| |
Advanced Optical Character Recognition (OCR) Techniques
SRI has developed OCR techniques that do not explicitly segment individual characters, thus
eliminating the most error-prone step of character recognition. This approach is based on
object recognition techniques that SRI developed for industrial machine vision applications. By
treating the shape of the character as a two-dimensional object, this technique can recognize
deformed characters and is robust even in the presence of the image noise and other degradations
of document quality. By using the constraints of a lexicon to directly drive the recognition
process, the technique achieves greater accuracy than the more conventional approach of merely
applying the lexicon in a postprocessing step.

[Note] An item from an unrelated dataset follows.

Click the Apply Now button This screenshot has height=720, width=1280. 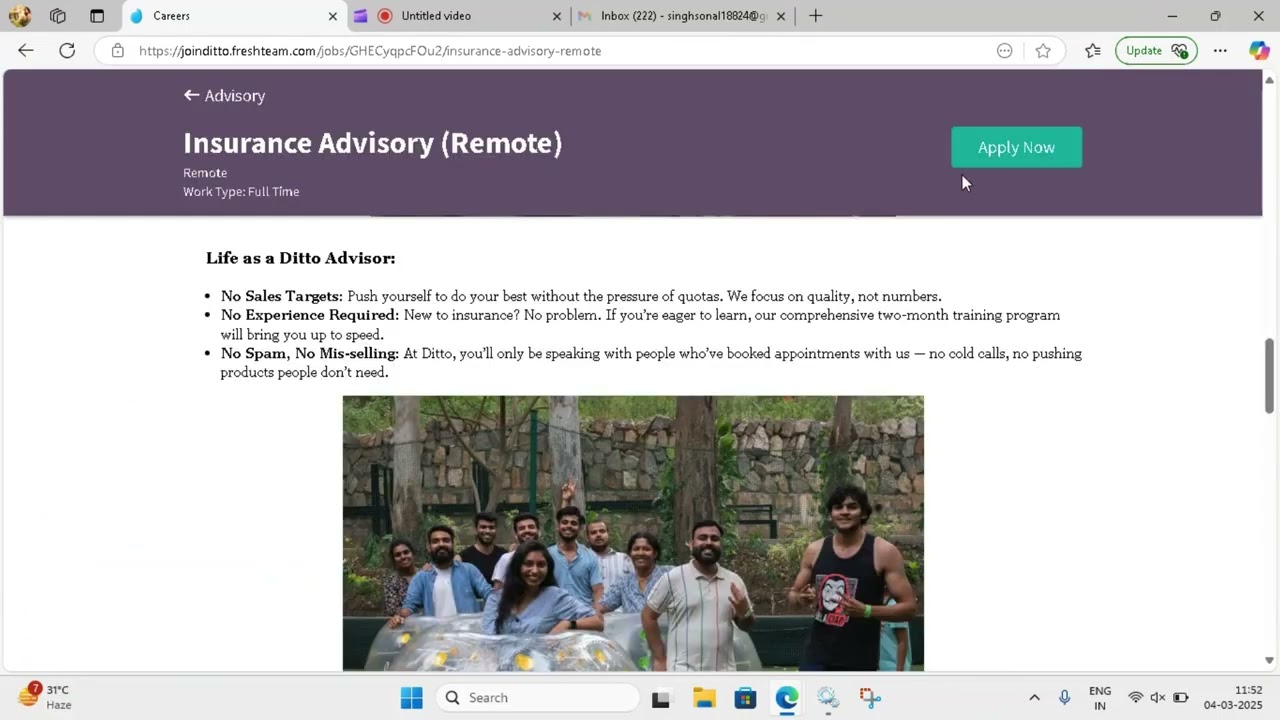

SRI has also developed an OCR technique that applies contextual constraints by using word-level
language models (whole words and relationships between sequences of words) rather than just using
lexicons to recognize words in isolation. This technique was integrated into an experimental system
that automatically extracts relevant information from printed documents. Such a system can be
used by an intelligence analyst to quickly gather information from diverse sources of printed
material. This system segments a scanned document page into multiple text regions. It then determines
their reading order, recognizes the characters and words in the text, and applies a
finite-state-automata-based information extraction process to populate data templates of specific
targeted topics of interest.
References
[1] G.K. Myers and C.-H. Chen, Lexicon-based word recognition without word segmentation, in
Third Annual Symposium on Document Analysis and Information Retrieval, April 1993, 117-188.
[2] C.-H. Chen, Structuring a large lexicon for word recognition, presented at the Fourth
Annual Symposium on Document Analysis and Information Retrieval, Las Vegas, Nevada, 24-26 April 1995.
[3] C.-H. Chen, Lexicon-driven word recognition, in Proc. Third InternatIonal Conference on
Document Analysis and Recognition, Montreal, Canada, 14-16 August 1995.
[4] G.K. Myers and P.G. Mulgaonkar, Automatic extraction of information from printed
documents, presented at the Fourth Annual Symposium on Document Analysis and Information
Retrieval, Las Vegas, Nevada, 24-26 April 1995.
|
|